In the past, regardless of location, the volume of data collected in a clinical trial was limited to the volume that could be viably processed and analyzed by human analysts. As mentioned, patient questionnaires were generally closed and curated experiences with only multiple-choice options, which was the only way human analysts had a chance.

But with AI, we could analyze free-form responses. ePRO designers can now create text fields that allow patients to describe their conditions in their own terms and report on side effects or experiences that were excluded from the more focused COA questionnaires. This won’t be a validated methodology of data collection, but it can at least raise flags about unanticipated side effects and trigger further investigation through forms like PROs.
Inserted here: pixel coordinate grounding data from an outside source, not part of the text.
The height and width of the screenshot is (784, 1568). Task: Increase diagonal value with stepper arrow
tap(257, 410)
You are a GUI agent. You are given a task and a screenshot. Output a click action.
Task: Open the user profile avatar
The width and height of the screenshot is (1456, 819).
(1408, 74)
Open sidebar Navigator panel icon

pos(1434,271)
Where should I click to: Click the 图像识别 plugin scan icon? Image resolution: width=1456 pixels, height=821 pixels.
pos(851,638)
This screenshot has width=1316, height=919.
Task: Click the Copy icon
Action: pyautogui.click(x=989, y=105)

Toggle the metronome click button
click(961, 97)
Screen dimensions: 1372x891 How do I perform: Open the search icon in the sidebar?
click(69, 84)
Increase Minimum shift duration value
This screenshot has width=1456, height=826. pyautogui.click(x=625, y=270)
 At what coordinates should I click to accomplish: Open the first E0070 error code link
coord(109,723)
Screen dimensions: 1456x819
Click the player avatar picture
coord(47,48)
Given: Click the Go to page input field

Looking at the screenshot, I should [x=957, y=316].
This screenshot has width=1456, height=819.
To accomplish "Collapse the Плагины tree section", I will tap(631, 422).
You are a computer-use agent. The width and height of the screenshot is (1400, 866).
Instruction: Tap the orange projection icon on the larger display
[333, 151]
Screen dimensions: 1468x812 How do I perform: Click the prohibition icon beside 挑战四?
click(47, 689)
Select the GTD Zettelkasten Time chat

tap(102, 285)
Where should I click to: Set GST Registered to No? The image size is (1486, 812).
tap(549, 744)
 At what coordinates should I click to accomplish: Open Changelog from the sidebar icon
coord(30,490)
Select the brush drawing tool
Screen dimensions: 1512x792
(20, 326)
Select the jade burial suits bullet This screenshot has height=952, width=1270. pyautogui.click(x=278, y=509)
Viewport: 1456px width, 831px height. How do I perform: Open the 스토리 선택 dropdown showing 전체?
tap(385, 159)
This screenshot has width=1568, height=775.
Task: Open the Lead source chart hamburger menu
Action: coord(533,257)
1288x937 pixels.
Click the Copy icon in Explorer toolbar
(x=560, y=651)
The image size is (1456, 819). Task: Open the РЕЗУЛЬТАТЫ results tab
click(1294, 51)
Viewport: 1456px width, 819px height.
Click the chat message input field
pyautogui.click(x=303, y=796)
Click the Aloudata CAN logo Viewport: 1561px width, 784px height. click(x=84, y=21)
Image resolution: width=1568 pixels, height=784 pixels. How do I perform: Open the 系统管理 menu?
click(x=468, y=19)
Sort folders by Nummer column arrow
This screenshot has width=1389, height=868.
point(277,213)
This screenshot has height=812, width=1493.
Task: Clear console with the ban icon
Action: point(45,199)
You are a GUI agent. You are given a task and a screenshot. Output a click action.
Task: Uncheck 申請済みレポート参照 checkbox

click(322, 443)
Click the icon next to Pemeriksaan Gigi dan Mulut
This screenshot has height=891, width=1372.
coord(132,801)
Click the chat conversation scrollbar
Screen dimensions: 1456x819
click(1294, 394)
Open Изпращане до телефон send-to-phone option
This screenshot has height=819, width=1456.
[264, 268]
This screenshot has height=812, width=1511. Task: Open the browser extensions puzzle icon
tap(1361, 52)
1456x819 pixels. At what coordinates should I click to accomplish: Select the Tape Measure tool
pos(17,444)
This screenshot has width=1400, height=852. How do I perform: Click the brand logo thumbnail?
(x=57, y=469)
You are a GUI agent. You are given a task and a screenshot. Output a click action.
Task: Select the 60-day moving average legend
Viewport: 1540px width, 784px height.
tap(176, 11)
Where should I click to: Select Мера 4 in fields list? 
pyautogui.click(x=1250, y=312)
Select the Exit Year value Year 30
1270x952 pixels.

AI thereby allows for more context as a triangulation between telemetry and free-form data.

Added to this, AI can help speed up analysis of indicators of a patient’s overall health and quality of life, well beyond PROs and visits to the trial site clinic. Efficient analysis, too, means that trials can be conducted in even more countries and regions. With AI, analysis and insights from huge data sets will quickly become the norm. Soon, no data will be left behind.

Even more interesting is that the AI-powered, mixed-device world brings more business opportunities for localization suppliers. First is the sheer volume of content to translate just to support device use, not to mention data from other devices, the additional free-form content and, in some cases, the data collected after clinical trials.

AI can also benefit the translation process itself — with better MT, obviously, but also the ability to move further away from manual production (using metadata to automate which models to apply to which translation problems, for example). Localization providers might also help by offering services to normalize multi language free-form data into one language to facilitate AI analysis and help pharma develop a more agile pharmacovigilance model.

What does the future hold?

There’s no blueprint yet for how to leverage the full potential of technology in the life sciences industry. It’s particularly challenging to do since new technologies are popping up all the time.

For example, patient-facing technologies must rely on the patient for data accuracy. In the future, we will turn to nanotechnology, which would report telemetry more reliably from inside the body, a development that promises to be huge. I can even imagine a Star Trek-like future in which we use hand-held devices to reveal all the mysteries of the body, or syringes to synthesize any cure on the spot, or seamless teleportation of whole new organs into bodies.

How we apply these potential technologies could take unexpected directions, but given the ever-accelerating progress in other areas — robotics, machine-neural interfaces, genetic engineering and more — we can expect to see developments that were unimaginable only a few years ago

No matter what happens, one thing will remain constant: the need to prove that treatments are safe and effective. That takes data. And on top of using AI to aid in analysis, we’ll need new ways to organize and access the data as it continues to grow.

When humans can’t possibly handle all the work, how can we use AI in localization? For example, what if we could apply a preventative rather than corrective approach to dealing with translation errors? The focus in our maturing industry will be to continue monitoring, automating and optimizing process design — including that of translation — as volumes and content types explode, paving the way for a new generation of AI capabilities. Indeed, leading college programs such as the MA in translation and localization management at MIIS, which was recently reclassified as a STEM degree, are now creating curriculum in categories such as automation, data science and artificial intelligence.

There will always be more demands on localization to get products to more markets quicker, many of which are unique to the life sciences industry. On the other hand, smarter processes will enhance the efficiency of LSP services to the life sciences industry. We’re looking at a future in which localization doesn’t just help sell or secure approval for drugs — it also aids in collecting quality data that accelerates the improvement of patient outcomes. And this, ultimately, is the best outcome we could hope for.